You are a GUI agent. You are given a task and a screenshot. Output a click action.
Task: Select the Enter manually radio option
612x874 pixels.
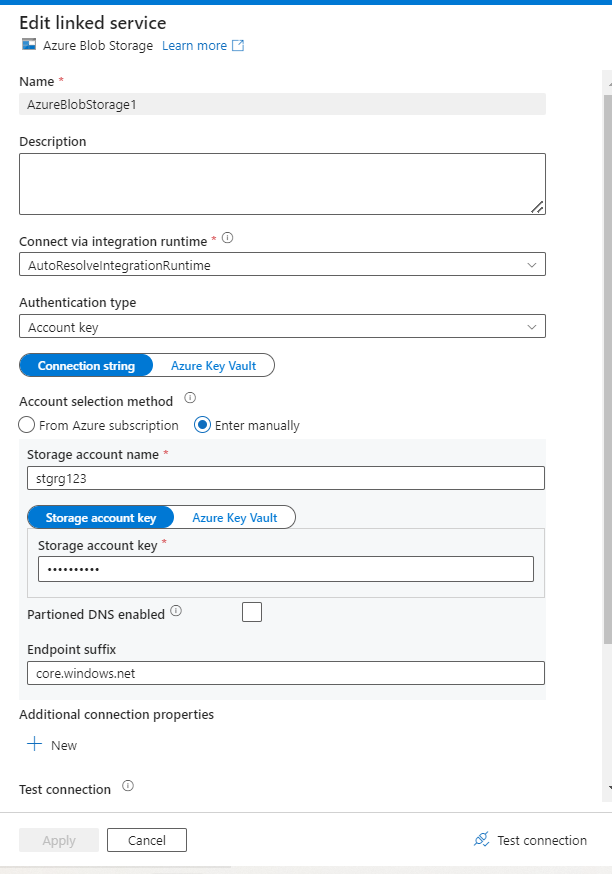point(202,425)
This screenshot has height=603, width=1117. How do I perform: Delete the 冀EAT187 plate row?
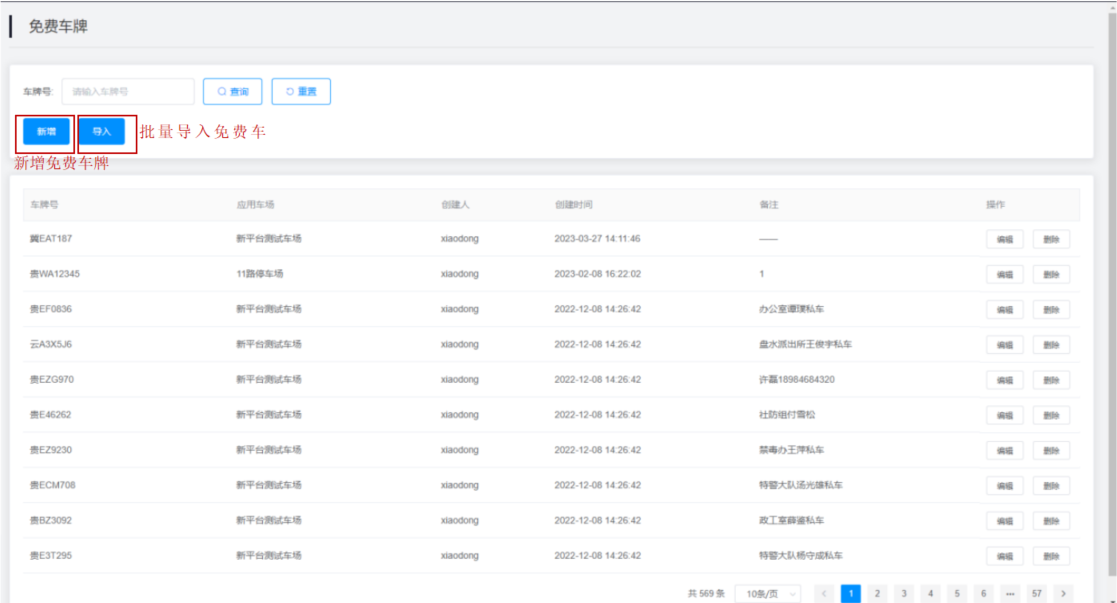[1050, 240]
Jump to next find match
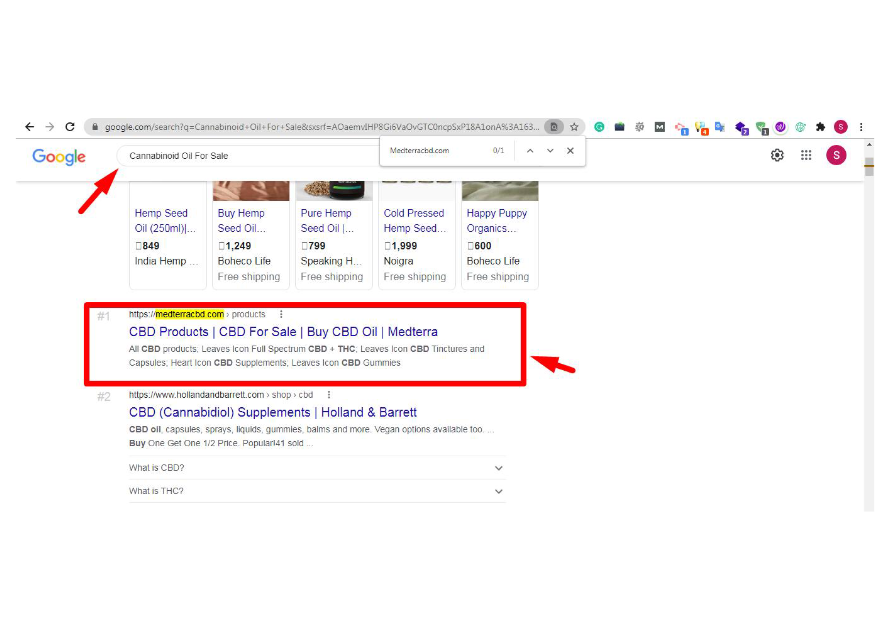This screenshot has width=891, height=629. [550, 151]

--

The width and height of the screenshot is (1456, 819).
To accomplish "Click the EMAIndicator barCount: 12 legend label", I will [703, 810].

WORK REQUIRED —
Return the lines of the listing from the one containing "You are a GUI" through the one containing "This screenshot has width=891, height=629.", including both, reproduced verbatim but with the pictures left out.

RESPONSE TO THE TASK —
You are a GUI agent. You are given a task and a screenshot. Output a click action.
Task: Select the Enter manually radio option
612x874 pixels.
point(202,425)
This screenshot has height=603, width=1117. How do I perform: Delete the 冀EAT187 plate row?
[1050, 240]
Jump to next find match
This screenshot has width=891, height=629. [550, 151]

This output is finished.